The government on Friday imposed an export tax on petrol, diesel and jet fuel while also joining nations like the UK in imposing a windfall tax on crude oil produced locally. Govt's unprecedented move to tax diesel and gasoline exports is designed to cap refining profits of pvt refiners like Reliance Industries (RIL) in global brokerage Jefferies' view.
"The impact of the move is a 4% cut to RIL's FY23E Ebitda as we were working with US$ 13/bbl GRM est. While we see no reason to cut refining Ebitda for FY24E (used in our SOTP) based on developments, the govt intervention prompts us to cut refining valuation multiple to 7x from 8x," the note stated. The brokerage has lowered its price target on RIL shares to ₹2,900 while maintaining Buy tag.
The government slapped a ₹23,230 per tonne additional tax on domestically produced crude oil to take away windfall gains accruing to producers from high international oil prices, as domestic crude producers sell crude to domestic refineries at international parity prices. As a result, the domestic crude producers are making windfall gains.
Though, brokerage Emkay has upgraded the stock to Buy from Hold as it believes that export taxes to dent gross refining margins (GRMs) but annual earnings resilient.

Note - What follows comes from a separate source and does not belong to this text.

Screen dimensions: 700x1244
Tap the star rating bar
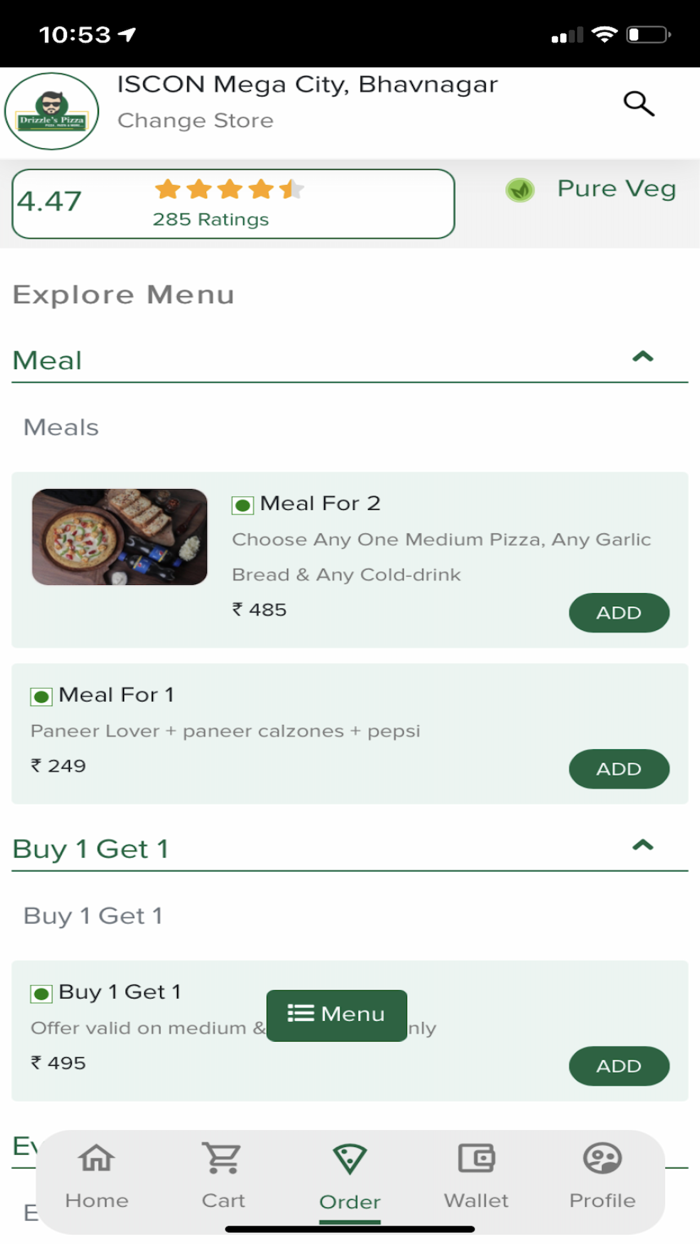229,189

The inclusion of the SEZ refinery was surprising, though tax officials quoted by media said that the imposition was in line with statute. The fortnightly review indicated by senior Finance Ministry officials implies that any downsides to broader GRMs would be protected, as per the brokerage.

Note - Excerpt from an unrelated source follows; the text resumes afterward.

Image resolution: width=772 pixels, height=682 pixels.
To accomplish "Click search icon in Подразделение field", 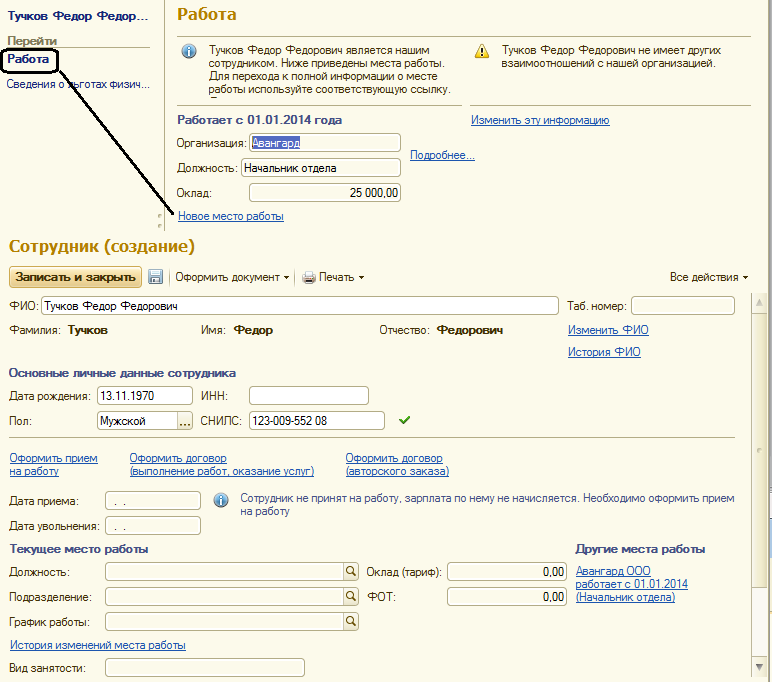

“We do not expect any downside risk to RIL’s earnings unless a decline in GRM is not offset by an export duty rollback (fortnightly review should take care). The outlook for Retail and Jio businesses is also steady, while higher gas prices and commissioning of MJ-1 field would support upstream earnings," Emkay added.
After the recent correction, the brokerage house finds RIL stock's valuations attractive, but has lowered its March 2023 target price slightly to ₹2,800.